Repository files navigation

Wendao Nexus

Wendao Nexus is the independent external knowledge source ingestion and trust registry service for Wendao.

It is not a generic web crawler, not an LLM answer authority, not a document parser, and not a xiuxian-* internal crate. Its job is to define the external-knowledge contract, preserve source identity and provenance, and expose a clean Arrow Flight boundary that Wendao or other consumers can call.

Parser-Free Contract Boundary

Nexus does not parse PDFs, HTML, Markdown, Docling output, database rows, or binary attachments into knowledge. Wendao owns parser execution, Docling orchestration, scheduling, agent routing, and backend indexing. Wendao-side code can turn external databases or documents into normalized Markdown, sections, metadata, and provenance, then hand those records to Nexus through RawSourceDocument, ExternalKnowledgeDocument, source-pack manifests, and Arrow/Flight batches.

The Nexus contract intentionally includes metadata such as authors, license, DOI, PMID, publication/update time, version, revision id, source kind, authority level, provenance, and evidence kind. It also names the first vertical business fields that source packs need, including legal jurisdiction/statute/article and agriculture region/crop/market-signal fields.
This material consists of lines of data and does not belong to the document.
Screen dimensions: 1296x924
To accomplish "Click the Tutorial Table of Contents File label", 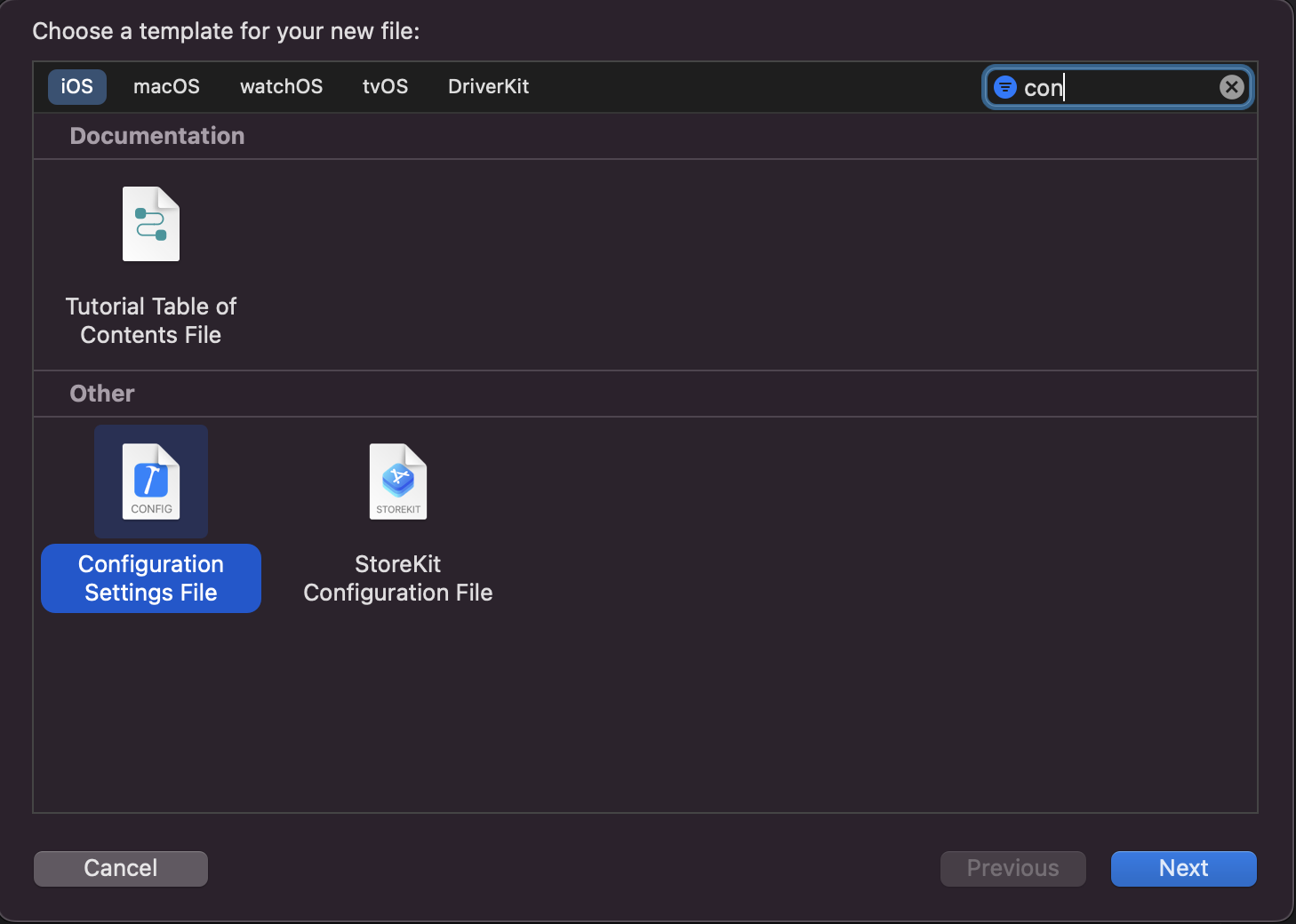I will tap(151, 321).
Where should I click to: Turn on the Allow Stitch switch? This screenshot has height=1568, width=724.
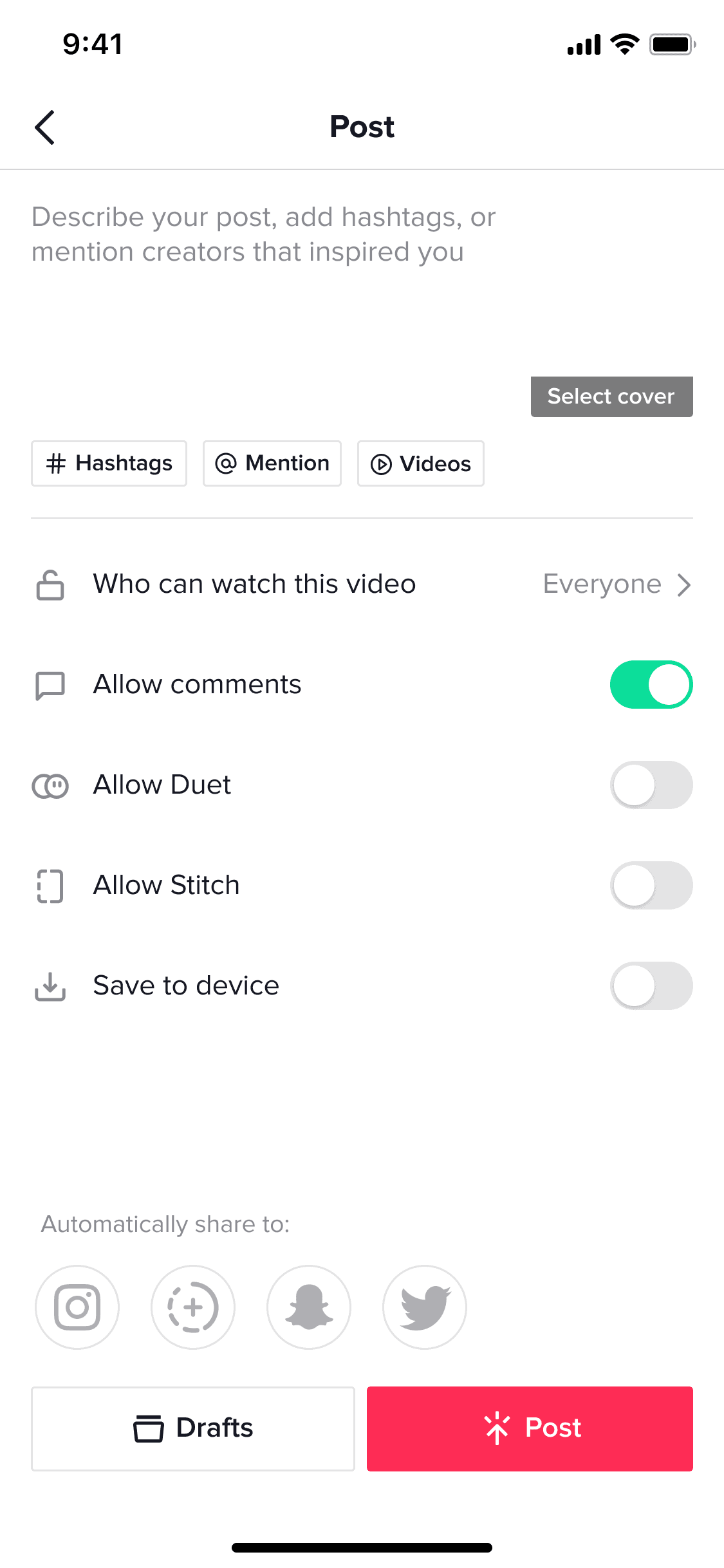coord(651,885)
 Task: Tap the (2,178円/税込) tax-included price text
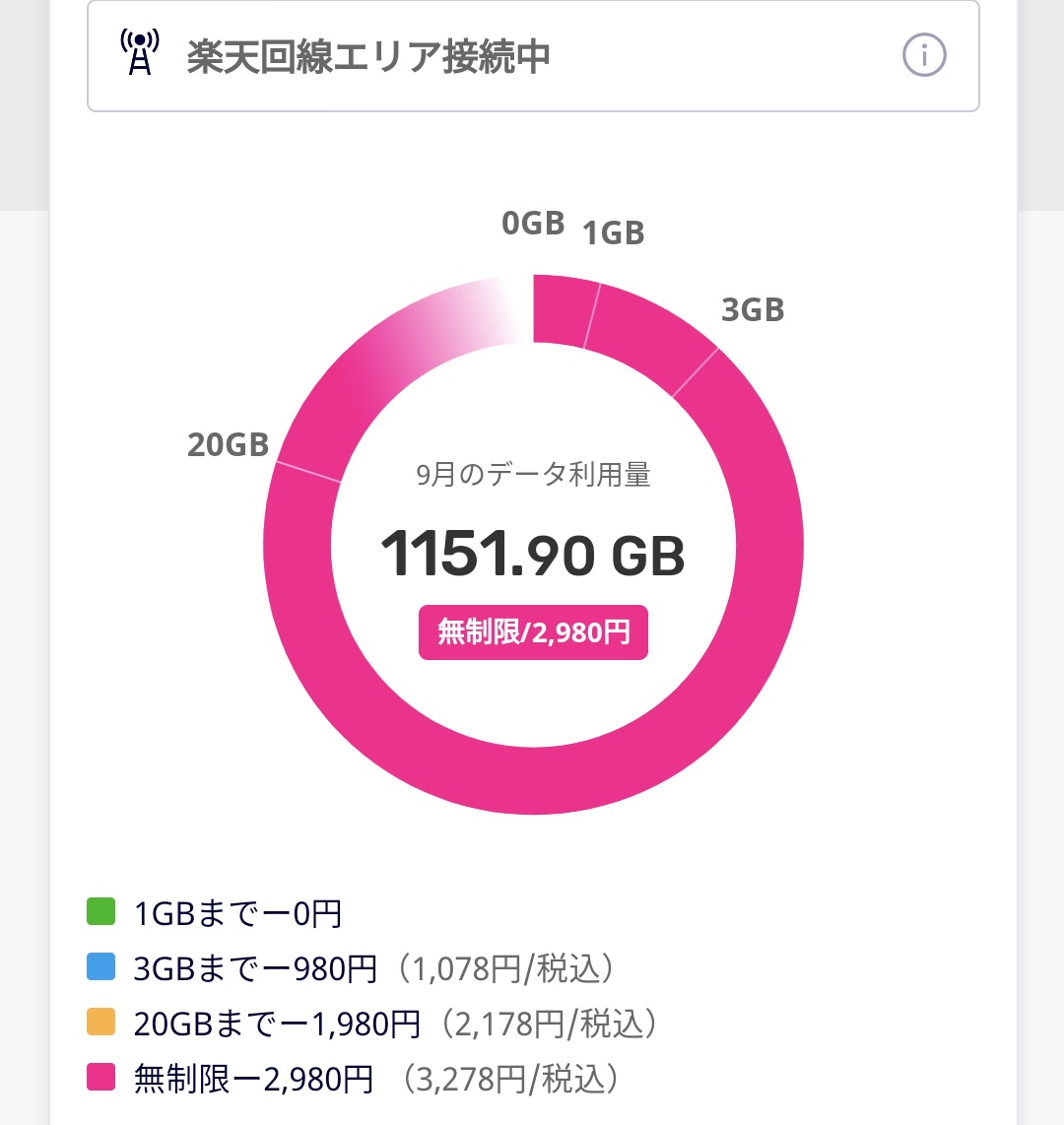(x=550, y=1024)
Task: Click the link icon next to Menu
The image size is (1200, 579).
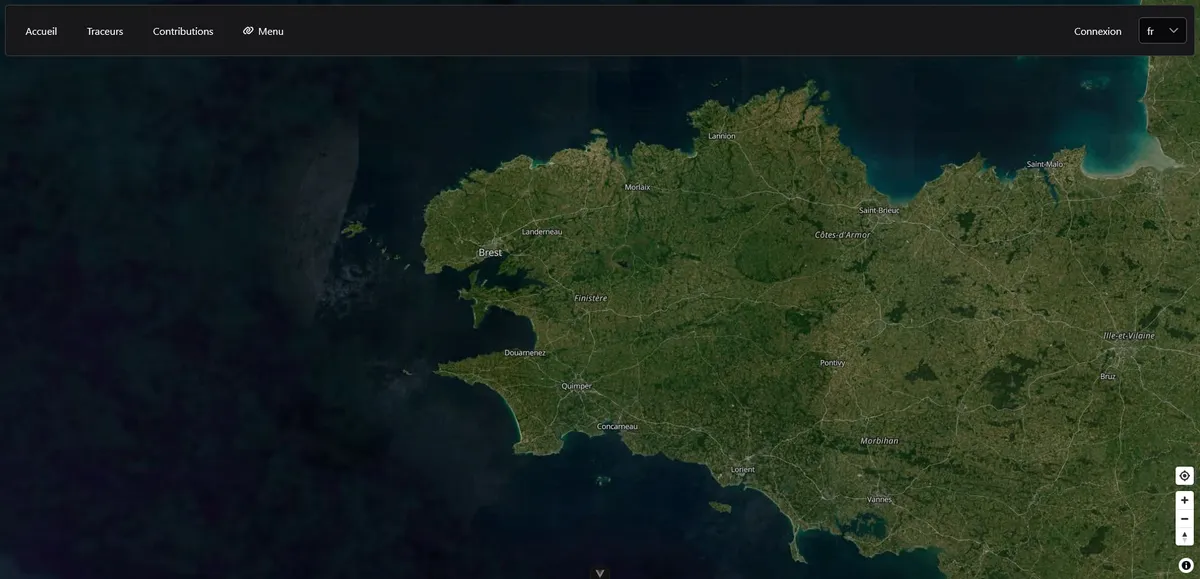Action: [247, 30]
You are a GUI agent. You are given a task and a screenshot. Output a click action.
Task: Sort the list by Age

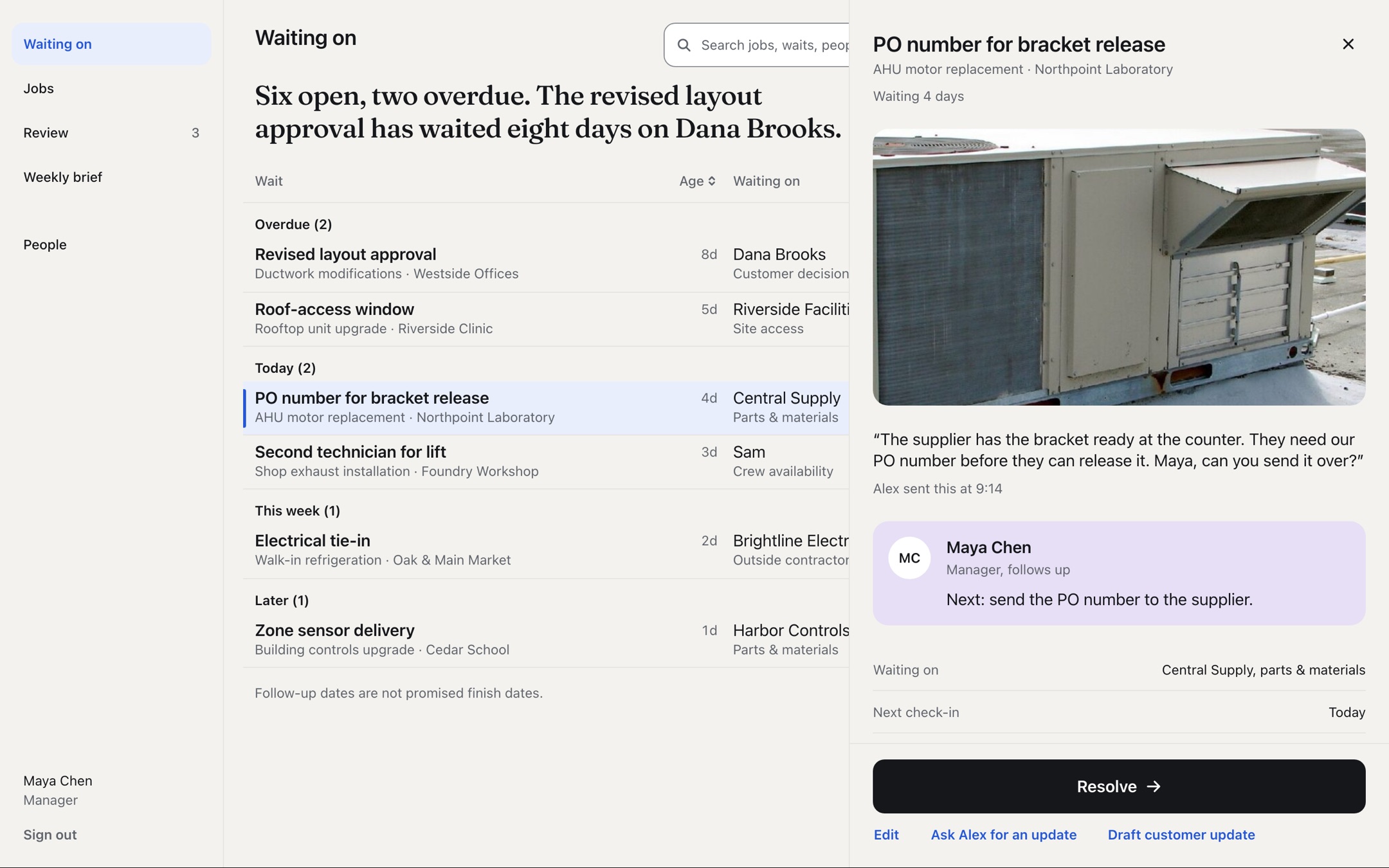coord(697,181)
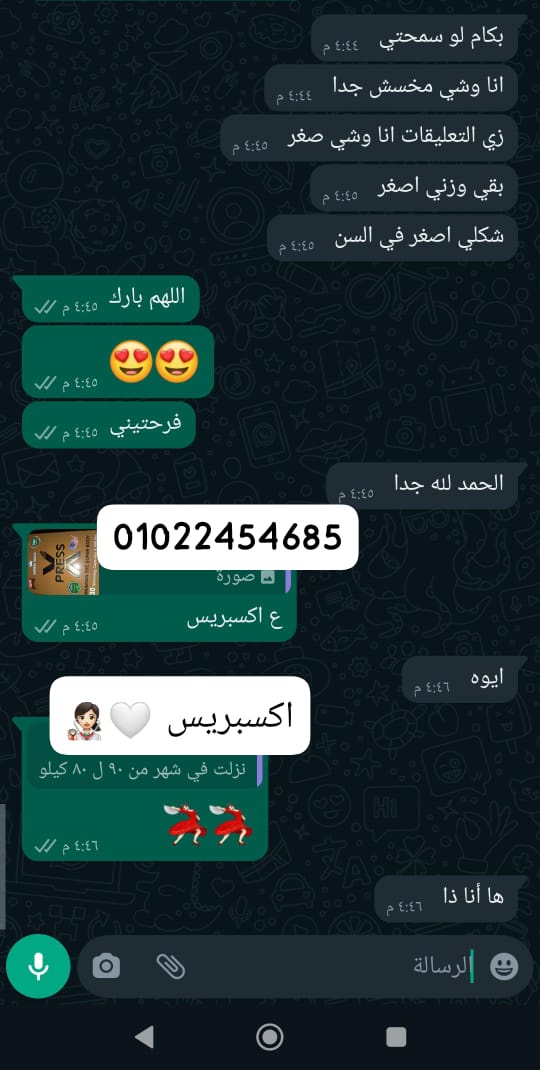Tap the اكسبريس sticker label with heart

click(x=180, y=715)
That lets agents and LLM-facing tools receive an evidence boundary without making Nexus a parser framework.

That v0 metadata surface is a compatibility bridge, not the long-term extension mechanism. Nexus must not encode every domain-specific external field in Rust. Rust owns the stable evidence boundary, profile validation, canonical projection, and deterministic policy evaluation. Source-specific field semantics belong to SourceProfile manifests, dynamic evidence attributes, and downstream evidence algorithms.

Workspace

crates/wendao-nexus
crates/wendao-nexus-core
crates/wendao-nexus-flight
crates/wendao-nexus-runtime
crates/wendao-nexus-connectors

Documentation

Project documentation uses a local Johnny.Decimal topology:

  • docs/topology.toml declares the category catalog.
  • docs/00_index/00.01_jdex.md is the documentation index.
  • docs/10_architecture/10.01_nexus_boundary.md records the standalone Nexus boundary.
  • docs/10_architecture/10.02_flight_protocol.md records the Flight contract.
  • docs/10_architecture/10.03_profile_driven_evidence_schema.md records the profile-driven evidence schema direction.
  • docs/20_runtime/20.01_runtime_and_connectors.md records runtime and connector ownership.
  • docs/90_operations/90.01_validation_and_governance.md records validation and audit rules.

Dependency Direction

The boundary is intentionally one-way:

wendao-nexus independent protocol and ingestion crates
  -> linked or mounted by the Wendao-side server
xiuxian-wendao / Wendao Flight service / agent tools

wendao-nexus must not depend on xiuxian-db-store, xiuxian-vector, xiuxian-wendao-core, or xiuxian-wendao-runtime. If xiuxian needs a Rust-level integration, that adapter belongs in xiuxian-artisan-workshop or the Wendao server crate, where it can depend on Nexus protocol crates and xiuxian internal crates in the legal direction.

Crate Boundaries

wendao-nexus

Facade crate:

  • NexusFixtureHarness for serverless source-pack ingest, artifact replay, and Arrow Flight batch validation before Wendao-side adapter mounting;
  • package-level harness coverage for composing runtime and protocol crates.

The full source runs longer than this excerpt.